Museo Nacional de Costa Rica
Silencio ante el Sepulcro

Imágenes de Cristo yacente y sepulcros invitan a reflexionar desde diversos puntos de vista: como objetos de culto, objetos patrimoniales o arte religioso. 

Desde el punto de vista artístico, podrá apreciar las técnicas de manufactura y los materiales, así como conocer acerca de algunos autores y el período histórico al que pertenecen. Como objetos de culto, podría considerar los aspectos litúrgicos, el valor simbólico, lo que representan y el sistema de creencias que las sustentan.

Silencio ante el Sepulcro es un llamado a la protección de un legado social, histórico y artístico del país. Presenta 25 piezas, 16 de las cuales son esculturas en tamaño natural, en uso y que pertenecen a templos católicos de San José, Heredia y Cartago, en donde cada año, en las procesiones de la Semana Santa, avivan la devoción de sus fieles.

Destaca el realismo con que fueron talladas las imágenes, buscando transmitir las vivencias y el dramatismo de la crucifixión. Algunas de ellas muestran sangre y heridas y algunos elementos que hacen alusión al martirio de Jesús, como la corona de espinas, los clavos y la palma del resucitado.

Predominan las imágenes de Jesucristo en el tránsito de dolor, como Nazareno flagelado y cargando la cruz; crucificado en el Calvario y principalmente sepultado o como Cristo Yacente. Así como los sepulcros, elaborados en madera o metal y procedentes de diversos países, tanto de América como de Europa.
Sin embargo, también se muestran otras figuras importantes, que tienen un gran significado en las actividades litúrgicas, como la Virgen de la Dolorosa, la Virgen de la Soledad, San Juan y los Ángeles Afligidos.

Destacan en la exhibición

SEPULCRO CON CRISTO YACENTE
El Sepulcro data de la primera mitad del siglo XX, según la comunidad procede de Alemania. Este sepulcro esta hecho en metal, material poco común en Costa Rica para este tipo de bienes. Su estilo remite al diseño neogótico, que es el que tiene la actual iglesia de Moravia.  La figura de Jesús es de manufactura costarricense. Patrimonio de la iglesia de San Vicente Ferrer de Moravia.

CRISTO YACENTE
Barva fue una de las misiones franciscanas fundadas en la época colonial. En este periodo uno de los estilos artísticos dominantes fue el barroco, el cual se aprecia en obras de los imagineros guatemaltecos.
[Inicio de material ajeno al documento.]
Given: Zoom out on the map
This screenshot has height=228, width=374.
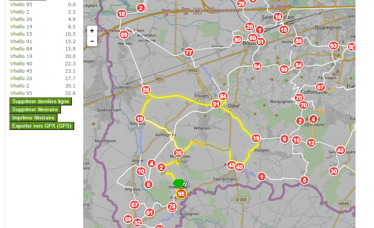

En esta época los rasgos de las imágenes buscaban conmover; en este Yacente se logra a través de la expresión de placidez de su rostro, la minuciosidad de ciertos detalles como las venas, la herida del costado, el tallado de la barba y los dientes; además de la incorporación de accesorios que le dan más naturalidad como el uso de pestañas y peluca. Patrimonio de la iglesia de San Bartolomé, Barva.

SEPULCRO CON CRISTO YACENTE
Las imágenes de las iglesias parroquiales se encargaban a talleres especializados en arte religioso. La comunidad buscaba distintas formas para sufragar estas adquisiciones, como la venta de comidas y turnos. También sucedía que  personas o familias acaudaladas donaban las imágenes, como es el caso de éste conjunto regalado en 1918, por doña Ramona Quirós Alvarado y su hijo Adriano Villalobos Quirós. El sepulcro y el Cristo fueron encargados  a los talleres de Ferdinand Stuflesser, ubicados en ese momento en Austria. Patrimonio de la iglesia de San Juan Bautista de Tibás.

VIRGEN DE LA SOLEDAD
La imagen de Nuestra Señora de la Soledad está asociada directamente al Misterio de la Sepultura de Jesucristo. Ella con su expresión de dolor y espera, mira fijamente a su hijo que yace muerto aguardando su Resurrección.
En Costa Rica desde el siglo XVII se conformaron cofradías en torno a la Virgen de la Soledad, siendo las más antiguas las de Cartago y Barva. Es hasta el siglo XIX que se organiza una de estas cofradías en San José. Patrimonio de la iglesia de San Isidro Labrador de Heredia

SEPULCRO CON CRISTO YACENTE
De este conjunto la obra más antigua es el Yacente, que posiblemente es de la primera mitad del siglo XIX. El sepulcro ha tenido varias transformaciones, la principal fue la incorporación de la tarima y la sustitución de las antorchas por los ángeles;  la más reciente, es el dorado de algunos detalles. Décadas atrás, el sepulcro estuvo en el Museo Nacional y después regresó a la iglesia de Tres Ríos donde es venerado y cuidado por los “pilaricos”, como se autodenomina una buena parte de los habitantes de Tres Ríos, en el cantón de la Unión. Patrimonio de la iglesia Nuestra Señora del Pilar.